In 1978 Krister Stendahl, a prominent Lutheran Leader and scholar of the New Testament was invited by Truman Madsen to read and comment on the teachings of Jesus in the Sermon at the Temple in 3 Nephi. Stendahl graciously provided an insightful discussion on the subject which was subsequently published in a collection of essays written by other non–LDS scholars entitled Reflections on Mormonism, a volume which is still of value and well worth reading. In his article, however, Stendahl did take note of 3 Nephi 12:6, which parallels Matthew 5:6, “Blessed are they which do hunger and thirst after righteousness: for they shall be filled,” except that the passage in Jesus’ sermon in 3 Nephi adds the phrase “with the Holy Ghost.” Stendahl thought that the additional phrase seemed out of place:
The Greek word behind filled is chortazo, which means “fill the stomach,” as one fills the stomach of animals, not “fill up” in the sense pleroo, which is the biblical term for being filled with the Holy Spirit. it is rather unnatural to use the Greek chortazo for making the addition “with the Holy Spirit” (Krister Stendahl, “The Sermon on the Mount and Third Nephi,” in Truman G. Madsen, Reflections on Mormonism, 1978, 142).

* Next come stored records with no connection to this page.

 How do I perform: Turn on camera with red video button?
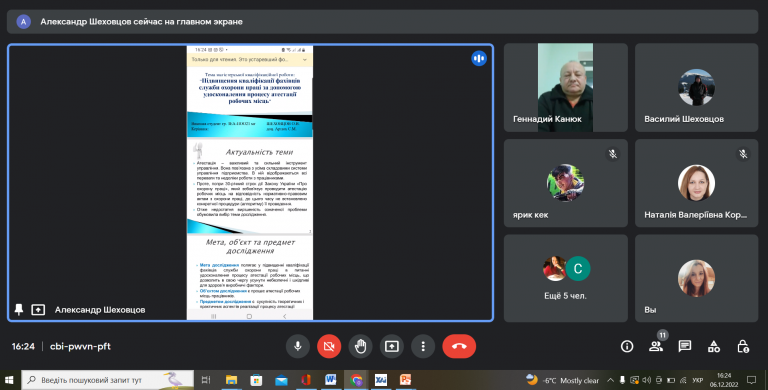329,346
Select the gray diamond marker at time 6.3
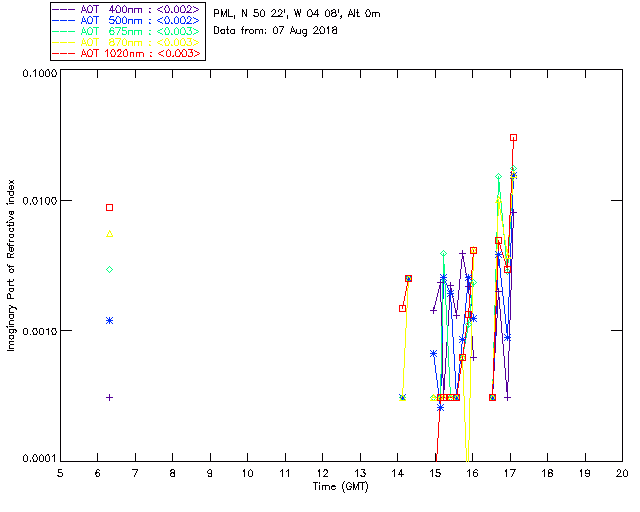The height and width of the screenshot is (512, 640). pos(110,270)
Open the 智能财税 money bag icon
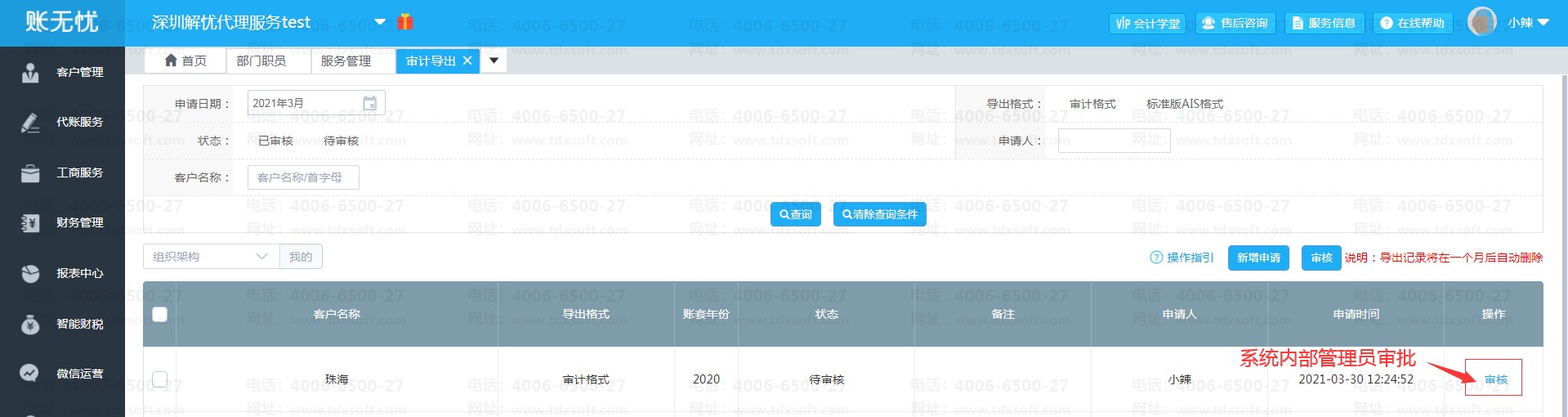Image resolution: width=1568 pixels, height=417 pixels. pos(30,325)
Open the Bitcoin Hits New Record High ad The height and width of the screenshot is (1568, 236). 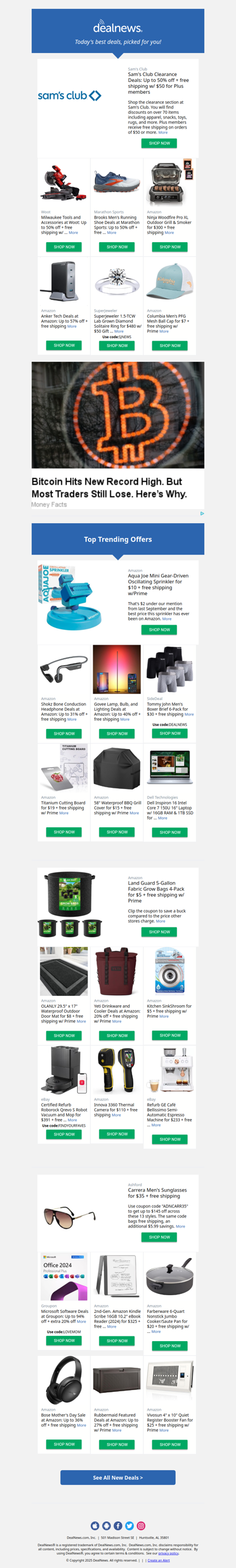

The following is taken from John W. Welch, The Sermon At the Temple and the Sermon on the Mount. Deseret Book and FARMS, 1990, 114-15].
Krister Stendahl has suggested one such translation problem in the way the Sermon at the Temple renders the fourth Beatitude. It reads, "Blessed are all they who do hunger and thirst after righteousness, for they shall be filled with the Holy Ghost" (3 Nephi 12:6). He remarked that it seemed unnatural to associate the Greek word chortazo ("physically filled") with a spiritual filling, since the New Testament Greek usually uses a different word, pleroo, when it speaks of being filled with the Spirit and since chortazo appears in passages about actual feedings of multitudes, eating crumbs, and so on.
The problem, however, is solved when we turn to Old Testament backgrounds of the Sermon. The promise of Jesus, that those who hunger and thirst after "righteousness" (dikaiosunen) shall be filled (chortasthesontai), is closely related to the last two verses of Psalm 17 in the Greek Septuagint (the "LXX"), a rarely mentioned text that Stendahl apparently overlooked. The Psalm contrasts the filling (echortasthesan) of the stomach in uncleanliness with beholding the face of God in righteousness (dikaiosune): "I shall be satisfied [chortasthesomai] when I awake, with thy likeness" (Psalm 17:15). Here the word chortazo is used to describe one's being filled with the Spirit and being satisfied by beholding the righteousness of God.
The distinctiveness of this use of chortazo in Psalm 17 and Matthew 5:6 only increases the likelihood that Jesus' New Testament audience would have recognized his allusion to these words in the Psalm, a passage that would have been quite familiar to them. It shows that the translation in the Sermon at the Temple does well by making explicit this particular understanding of chortazo as having reference to a spiritual filling by the Holy Ghost, such as that which comes when a person beholds the face of God in righteousness.